Many love dogs for their service and obedience; and granted, it is a very endearing trait in dogs. But objects have absolute obedience. Looking around me, my coffee mug will continue to hold coffee for me to drink until its very body deteriorates and it can hold no more. However grimy I may leave it, it will continue to hold coffee for me and not rebel and let it leak out from a kind of spite or malice. And its well-being is completely within my care, for if it were to fall and smash, that would be white, powdery porcelain blood on my hands. The books on the bookshelf next to where I write are mostly old and second-hand; looking at the inside cover of my copy of Chesterton's 'Ballad of the White Horse', I can see it originally belonged to Lilian, and was gifted to her by her aunties on the Christmas of 1927; and later in this book's life, it belonged to a Trevor E Bowers whose ownership, judging by the date of the sticker to which the name is attached, dates to around 1984. However many other owners this book may have had, it has served their masters well. The book has since aged old, the pages mottled with liver spots, the binding impregnated with that rosy smell of decay common to the elderly; it is old, yet it still serves, loyally reciting Chesterton's poem to whoever turns its pages.

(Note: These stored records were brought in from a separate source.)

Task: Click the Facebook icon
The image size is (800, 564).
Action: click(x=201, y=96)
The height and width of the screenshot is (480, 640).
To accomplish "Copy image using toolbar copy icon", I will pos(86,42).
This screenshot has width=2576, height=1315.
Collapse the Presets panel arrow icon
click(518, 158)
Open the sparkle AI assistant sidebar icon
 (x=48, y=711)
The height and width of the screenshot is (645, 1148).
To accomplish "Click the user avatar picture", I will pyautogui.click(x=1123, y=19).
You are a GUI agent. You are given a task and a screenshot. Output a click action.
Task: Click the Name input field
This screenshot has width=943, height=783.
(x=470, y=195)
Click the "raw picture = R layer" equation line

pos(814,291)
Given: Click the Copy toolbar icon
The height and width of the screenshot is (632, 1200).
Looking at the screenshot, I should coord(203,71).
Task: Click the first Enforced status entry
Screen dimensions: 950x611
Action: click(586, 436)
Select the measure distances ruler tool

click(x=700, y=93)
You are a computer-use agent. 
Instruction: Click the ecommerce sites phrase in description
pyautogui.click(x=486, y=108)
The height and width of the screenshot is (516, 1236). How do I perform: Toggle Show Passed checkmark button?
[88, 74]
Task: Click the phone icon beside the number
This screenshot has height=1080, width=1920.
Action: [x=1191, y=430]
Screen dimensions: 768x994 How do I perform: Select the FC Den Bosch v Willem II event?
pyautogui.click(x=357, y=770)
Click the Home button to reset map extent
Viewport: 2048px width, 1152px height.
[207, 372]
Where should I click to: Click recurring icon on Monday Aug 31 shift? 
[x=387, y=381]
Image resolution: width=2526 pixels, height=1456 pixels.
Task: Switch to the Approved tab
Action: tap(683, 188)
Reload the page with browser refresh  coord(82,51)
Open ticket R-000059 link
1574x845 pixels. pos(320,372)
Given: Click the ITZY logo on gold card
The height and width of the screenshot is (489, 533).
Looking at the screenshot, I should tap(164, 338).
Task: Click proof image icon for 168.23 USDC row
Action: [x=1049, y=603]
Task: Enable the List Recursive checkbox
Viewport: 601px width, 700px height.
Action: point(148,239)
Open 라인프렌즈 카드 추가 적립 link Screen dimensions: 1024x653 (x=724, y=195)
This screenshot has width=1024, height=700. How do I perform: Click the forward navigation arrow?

I may well sound like a madman. And many would probably agree. But I see objects as being capable of an absolute agape, for they follow the natural law perfectly. They cannot be disobedient, they cannot whine when a task is requested of them, and they cannot sin through pride and envy. They are loyal servants who will do whatever is commanded. What a fairytale world we would live in if the coffee mugs unionised and staged a revolt! Animals follow natural law also, but aren't destined to be true servants in the way objects are. Animals generally have extra callings than to simply serve man, such as the impulse of self-preservation and self-propagation. Mankind, in turn, has a calling to serve God. As the tin soldier is to man, man is to God, as Lewis argues in Mere Christianity. Being fallen creatures, we cannot serve with the loyalty that objects serve us; and nor can we love our objects as much as God loves us. But I reckon we can at least try to. We can try and have sentiment for the tools which make our lives feasible. We can try to love our old worn boots or our old car. And we can try and love many a mug as if it were our favourite mug, however ugly a mug it may be.
Destruction is necessary - the forest which burns down fertilises the soil for new life - but the thrill of destruction, the intoxication of Kali, is unsightly. I argue not for a protracted funeral service for every car scrapped, but merely for the solemnity and respect the Skoda was due. It worked hard for our benefit over its life of service. And it's just not right to let its death be in mocked and ridiculed.